Rows from a dataset:
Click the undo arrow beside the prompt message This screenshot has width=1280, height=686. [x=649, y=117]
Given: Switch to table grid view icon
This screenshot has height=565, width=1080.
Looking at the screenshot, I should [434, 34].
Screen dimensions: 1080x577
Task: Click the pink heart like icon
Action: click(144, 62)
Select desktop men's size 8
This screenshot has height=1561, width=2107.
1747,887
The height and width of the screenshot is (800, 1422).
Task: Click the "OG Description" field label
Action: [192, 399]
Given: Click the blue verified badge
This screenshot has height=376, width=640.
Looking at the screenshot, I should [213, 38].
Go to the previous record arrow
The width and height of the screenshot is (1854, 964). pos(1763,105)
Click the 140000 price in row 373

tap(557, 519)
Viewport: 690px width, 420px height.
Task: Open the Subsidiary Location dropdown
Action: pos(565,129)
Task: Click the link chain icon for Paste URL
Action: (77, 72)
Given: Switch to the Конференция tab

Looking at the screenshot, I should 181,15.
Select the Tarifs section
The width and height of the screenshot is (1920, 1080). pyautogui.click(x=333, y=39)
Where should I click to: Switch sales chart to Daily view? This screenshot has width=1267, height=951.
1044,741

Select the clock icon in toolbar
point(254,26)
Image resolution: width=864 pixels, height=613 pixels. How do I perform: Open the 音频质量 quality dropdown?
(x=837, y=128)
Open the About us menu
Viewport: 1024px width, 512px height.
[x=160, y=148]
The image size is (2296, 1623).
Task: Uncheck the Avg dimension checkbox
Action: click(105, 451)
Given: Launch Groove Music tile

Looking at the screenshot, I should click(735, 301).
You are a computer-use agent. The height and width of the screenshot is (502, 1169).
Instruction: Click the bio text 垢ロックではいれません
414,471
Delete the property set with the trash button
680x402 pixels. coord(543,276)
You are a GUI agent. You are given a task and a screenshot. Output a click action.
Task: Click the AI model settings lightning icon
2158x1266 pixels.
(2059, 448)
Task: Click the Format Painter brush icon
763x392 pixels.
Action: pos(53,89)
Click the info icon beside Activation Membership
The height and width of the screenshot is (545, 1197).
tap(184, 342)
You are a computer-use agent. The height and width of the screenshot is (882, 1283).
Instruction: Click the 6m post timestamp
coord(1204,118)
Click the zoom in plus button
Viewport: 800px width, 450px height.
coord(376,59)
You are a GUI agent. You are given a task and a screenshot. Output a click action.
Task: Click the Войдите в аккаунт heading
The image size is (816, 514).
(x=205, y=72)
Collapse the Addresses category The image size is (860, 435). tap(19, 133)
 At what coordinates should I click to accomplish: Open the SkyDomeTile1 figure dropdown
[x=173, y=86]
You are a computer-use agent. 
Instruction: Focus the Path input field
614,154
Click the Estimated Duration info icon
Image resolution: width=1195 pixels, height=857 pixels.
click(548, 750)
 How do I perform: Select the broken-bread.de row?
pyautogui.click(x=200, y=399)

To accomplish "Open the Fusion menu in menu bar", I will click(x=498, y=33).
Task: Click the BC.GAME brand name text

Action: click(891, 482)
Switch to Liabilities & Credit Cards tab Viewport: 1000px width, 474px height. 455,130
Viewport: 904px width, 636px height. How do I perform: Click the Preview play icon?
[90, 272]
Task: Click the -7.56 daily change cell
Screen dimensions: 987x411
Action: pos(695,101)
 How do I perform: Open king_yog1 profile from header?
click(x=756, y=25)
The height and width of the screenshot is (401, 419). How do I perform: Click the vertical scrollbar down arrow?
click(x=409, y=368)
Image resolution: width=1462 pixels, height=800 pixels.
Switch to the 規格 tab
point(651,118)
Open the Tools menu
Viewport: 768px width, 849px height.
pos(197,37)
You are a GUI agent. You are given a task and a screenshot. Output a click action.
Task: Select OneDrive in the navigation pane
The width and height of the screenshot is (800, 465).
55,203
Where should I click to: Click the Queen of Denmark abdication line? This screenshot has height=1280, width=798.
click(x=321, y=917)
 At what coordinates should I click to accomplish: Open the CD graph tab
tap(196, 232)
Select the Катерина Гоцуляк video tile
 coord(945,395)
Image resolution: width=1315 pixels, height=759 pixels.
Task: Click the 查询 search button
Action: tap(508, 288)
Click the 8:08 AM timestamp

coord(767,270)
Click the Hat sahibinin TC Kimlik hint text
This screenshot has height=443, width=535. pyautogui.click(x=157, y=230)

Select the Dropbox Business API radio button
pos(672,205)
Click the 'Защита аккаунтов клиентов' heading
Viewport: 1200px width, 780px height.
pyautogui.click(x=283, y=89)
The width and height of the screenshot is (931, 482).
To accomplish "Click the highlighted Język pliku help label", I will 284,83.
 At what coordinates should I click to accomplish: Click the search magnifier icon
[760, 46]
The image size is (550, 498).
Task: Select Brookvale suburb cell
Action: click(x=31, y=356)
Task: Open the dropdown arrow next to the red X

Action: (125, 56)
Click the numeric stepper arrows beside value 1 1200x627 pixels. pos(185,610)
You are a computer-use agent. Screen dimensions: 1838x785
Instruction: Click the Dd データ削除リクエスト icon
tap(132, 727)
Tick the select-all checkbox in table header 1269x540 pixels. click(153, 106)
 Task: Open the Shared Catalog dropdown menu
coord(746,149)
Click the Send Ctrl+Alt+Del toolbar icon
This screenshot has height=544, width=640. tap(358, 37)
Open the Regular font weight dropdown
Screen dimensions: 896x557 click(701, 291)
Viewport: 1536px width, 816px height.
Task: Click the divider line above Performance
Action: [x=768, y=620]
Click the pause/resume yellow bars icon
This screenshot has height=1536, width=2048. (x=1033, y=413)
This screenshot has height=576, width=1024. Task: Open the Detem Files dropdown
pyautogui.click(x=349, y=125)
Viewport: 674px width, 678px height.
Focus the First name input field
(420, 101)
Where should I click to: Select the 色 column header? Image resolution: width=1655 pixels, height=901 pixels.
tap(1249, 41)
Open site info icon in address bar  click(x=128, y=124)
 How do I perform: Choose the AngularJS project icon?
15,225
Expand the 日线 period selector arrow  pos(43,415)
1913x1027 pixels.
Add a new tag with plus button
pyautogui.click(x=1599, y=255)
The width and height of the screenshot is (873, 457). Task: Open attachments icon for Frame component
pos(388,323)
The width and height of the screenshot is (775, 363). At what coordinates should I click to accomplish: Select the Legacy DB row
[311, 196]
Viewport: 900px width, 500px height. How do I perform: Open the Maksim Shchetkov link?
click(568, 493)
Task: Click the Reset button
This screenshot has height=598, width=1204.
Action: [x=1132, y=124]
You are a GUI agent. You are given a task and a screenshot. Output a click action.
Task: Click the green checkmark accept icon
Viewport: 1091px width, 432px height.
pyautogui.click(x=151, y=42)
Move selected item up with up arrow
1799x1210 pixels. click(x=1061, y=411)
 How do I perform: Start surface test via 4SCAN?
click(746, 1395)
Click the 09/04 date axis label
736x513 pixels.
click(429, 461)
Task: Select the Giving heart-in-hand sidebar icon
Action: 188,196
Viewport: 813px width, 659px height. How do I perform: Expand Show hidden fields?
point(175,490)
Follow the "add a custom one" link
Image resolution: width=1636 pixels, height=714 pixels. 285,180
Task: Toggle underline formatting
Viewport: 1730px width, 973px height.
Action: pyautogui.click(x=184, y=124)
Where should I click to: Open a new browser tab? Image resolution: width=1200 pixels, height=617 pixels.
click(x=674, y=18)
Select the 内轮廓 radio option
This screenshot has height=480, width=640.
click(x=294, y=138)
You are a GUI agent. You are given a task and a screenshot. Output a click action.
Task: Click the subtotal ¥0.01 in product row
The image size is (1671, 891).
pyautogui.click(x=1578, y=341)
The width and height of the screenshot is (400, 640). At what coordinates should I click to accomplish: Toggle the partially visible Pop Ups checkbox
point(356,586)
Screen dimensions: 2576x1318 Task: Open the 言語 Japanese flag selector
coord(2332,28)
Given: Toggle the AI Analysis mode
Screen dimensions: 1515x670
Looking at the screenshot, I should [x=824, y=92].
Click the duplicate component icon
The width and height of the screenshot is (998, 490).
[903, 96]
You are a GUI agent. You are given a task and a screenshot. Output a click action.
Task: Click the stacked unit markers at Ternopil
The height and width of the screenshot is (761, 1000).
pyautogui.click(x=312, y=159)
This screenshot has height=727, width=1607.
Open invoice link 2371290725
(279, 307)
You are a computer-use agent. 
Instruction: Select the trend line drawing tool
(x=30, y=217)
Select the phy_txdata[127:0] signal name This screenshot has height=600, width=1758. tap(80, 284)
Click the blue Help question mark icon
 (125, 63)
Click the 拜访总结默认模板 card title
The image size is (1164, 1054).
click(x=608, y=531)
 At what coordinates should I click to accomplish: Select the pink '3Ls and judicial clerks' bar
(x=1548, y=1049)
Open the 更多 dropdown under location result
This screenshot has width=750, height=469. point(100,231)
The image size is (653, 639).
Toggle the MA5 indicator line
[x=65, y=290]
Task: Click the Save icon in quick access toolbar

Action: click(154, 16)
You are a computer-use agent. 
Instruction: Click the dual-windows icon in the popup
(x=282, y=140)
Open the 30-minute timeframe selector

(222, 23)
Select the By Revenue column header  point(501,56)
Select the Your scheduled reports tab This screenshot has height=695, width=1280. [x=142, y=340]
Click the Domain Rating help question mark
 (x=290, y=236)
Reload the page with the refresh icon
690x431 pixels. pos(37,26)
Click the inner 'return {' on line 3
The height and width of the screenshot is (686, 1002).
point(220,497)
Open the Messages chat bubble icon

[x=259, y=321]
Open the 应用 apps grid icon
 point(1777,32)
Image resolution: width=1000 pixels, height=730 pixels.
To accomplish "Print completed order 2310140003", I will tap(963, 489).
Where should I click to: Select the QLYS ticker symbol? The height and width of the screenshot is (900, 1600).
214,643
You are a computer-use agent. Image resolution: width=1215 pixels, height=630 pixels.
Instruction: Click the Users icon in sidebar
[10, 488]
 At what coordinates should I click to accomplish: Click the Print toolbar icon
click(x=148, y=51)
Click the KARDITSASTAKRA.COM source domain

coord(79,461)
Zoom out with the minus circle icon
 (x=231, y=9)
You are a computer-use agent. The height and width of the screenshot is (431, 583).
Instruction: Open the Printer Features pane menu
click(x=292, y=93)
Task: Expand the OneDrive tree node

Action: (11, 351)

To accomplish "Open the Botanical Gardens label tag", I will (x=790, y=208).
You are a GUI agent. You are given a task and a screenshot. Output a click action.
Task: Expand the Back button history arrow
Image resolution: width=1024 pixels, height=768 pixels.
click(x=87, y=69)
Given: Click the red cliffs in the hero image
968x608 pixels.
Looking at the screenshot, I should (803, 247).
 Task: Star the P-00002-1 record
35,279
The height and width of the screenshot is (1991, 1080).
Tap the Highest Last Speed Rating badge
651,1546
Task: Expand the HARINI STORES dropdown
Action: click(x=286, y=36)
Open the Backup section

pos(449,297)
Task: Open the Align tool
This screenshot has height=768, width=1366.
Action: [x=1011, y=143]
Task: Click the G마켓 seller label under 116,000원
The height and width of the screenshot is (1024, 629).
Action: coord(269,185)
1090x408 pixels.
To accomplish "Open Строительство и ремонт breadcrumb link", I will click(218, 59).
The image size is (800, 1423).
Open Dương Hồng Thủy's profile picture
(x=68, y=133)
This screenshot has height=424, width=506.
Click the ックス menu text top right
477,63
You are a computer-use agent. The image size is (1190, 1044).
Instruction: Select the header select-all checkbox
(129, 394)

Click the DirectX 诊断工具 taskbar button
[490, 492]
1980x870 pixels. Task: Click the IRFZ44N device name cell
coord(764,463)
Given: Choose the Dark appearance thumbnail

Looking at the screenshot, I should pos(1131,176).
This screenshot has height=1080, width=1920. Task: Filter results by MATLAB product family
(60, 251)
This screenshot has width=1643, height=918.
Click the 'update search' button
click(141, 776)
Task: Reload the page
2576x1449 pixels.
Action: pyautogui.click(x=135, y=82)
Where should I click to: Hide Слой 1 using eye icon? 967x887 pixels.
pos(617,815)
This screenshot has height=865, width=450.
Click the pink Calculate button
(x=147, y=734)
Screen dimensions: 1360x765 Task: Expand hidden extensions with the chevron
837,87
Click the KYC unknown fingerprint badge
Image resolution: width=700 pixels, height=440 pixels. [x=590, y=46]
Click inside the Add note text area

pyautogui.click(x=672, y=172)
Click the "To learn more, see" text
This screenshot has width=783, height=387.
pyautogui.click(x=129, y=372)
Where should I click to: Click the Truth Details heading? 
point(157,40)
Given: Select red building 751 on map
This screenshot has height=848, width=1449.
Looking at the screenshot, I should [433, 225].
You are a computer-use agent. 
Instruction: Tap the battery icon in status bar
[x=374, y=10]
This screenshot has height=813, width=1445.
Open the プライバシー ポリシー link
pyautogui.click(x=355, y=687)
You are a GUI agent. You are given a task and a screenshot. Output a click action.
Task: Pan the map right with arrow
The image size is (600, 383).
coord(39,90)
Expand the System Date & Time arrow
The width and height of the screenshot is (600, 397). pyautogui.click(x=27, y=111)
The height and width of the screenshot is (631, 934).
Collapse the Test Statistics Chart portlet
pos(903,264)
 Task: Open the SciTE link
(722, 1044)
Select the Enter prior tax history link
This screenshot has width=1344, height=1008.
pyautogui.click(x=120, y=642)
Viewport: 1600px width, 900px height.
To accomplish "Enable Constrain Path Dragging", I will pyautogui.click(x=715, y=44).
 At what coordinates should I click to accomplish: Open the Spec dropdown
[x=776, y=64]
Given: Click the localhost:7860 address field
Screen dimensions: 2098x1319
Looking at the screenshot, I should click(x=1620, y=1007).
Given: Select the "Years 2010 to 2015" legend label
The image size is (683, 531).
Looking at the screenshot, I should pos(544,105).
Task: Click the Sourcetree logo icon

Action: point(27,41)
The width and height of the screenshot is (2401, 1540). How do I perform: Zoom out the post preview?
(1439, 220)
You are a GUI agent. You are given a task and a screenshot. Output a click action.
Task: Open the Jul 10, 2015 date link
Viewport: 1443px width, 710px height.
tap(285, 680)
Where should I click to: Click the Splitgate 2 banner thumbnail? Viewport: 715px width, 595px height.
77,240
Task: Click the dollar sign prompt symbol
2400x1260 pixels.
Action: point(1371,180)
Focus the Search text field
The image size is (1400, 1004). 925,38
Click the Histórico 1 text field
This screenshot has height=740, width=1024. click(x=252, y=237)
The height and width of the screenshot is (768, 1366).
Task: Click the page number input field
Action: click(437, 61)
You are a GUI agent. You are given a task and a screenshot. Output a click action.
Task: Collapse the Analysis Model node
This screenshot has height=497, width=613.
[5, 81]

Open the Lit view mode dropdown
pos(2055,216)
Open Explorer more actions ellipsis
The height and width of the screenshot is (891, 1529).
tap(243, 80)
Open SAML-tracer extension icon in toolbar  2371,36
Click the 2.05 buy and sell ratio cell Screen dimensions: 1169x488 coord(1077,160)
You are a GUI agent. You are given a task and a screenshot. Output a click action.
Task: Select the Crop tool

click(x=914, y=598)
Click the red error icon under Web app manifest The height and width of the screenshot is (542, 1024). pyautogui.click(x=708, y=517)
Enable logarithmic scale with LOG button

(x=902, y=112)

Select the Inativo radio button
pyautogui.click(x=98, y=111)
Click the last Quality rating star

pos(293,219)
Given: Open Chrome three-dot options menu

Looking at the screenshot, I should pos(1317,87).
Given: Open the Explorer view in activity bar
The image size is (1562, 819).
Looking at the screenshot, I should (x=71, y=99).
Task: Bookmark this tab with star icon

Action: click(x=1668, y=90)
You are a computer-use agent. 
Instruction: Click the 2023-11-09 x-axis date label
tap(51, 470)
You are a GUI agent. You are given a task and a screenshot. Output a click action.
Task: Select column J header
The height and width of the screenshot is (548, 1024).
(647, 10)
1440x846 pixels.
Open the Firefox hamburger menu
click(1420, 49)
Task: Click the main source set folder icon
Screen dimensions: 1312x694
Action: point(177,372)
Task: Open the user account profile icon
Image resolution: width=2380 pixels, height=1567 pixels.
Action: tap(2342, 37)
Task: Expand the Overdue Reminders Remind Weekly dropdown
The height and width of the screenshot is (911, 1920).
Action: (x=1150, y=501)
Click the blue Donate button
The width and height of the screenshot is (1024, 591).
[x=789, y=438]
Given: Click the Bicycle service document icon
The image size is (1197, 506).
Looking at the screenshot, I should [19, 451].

__The task__
Count the lines in the rows above that contain the word "thumbnail". Give only the number.

__Exercise response__
2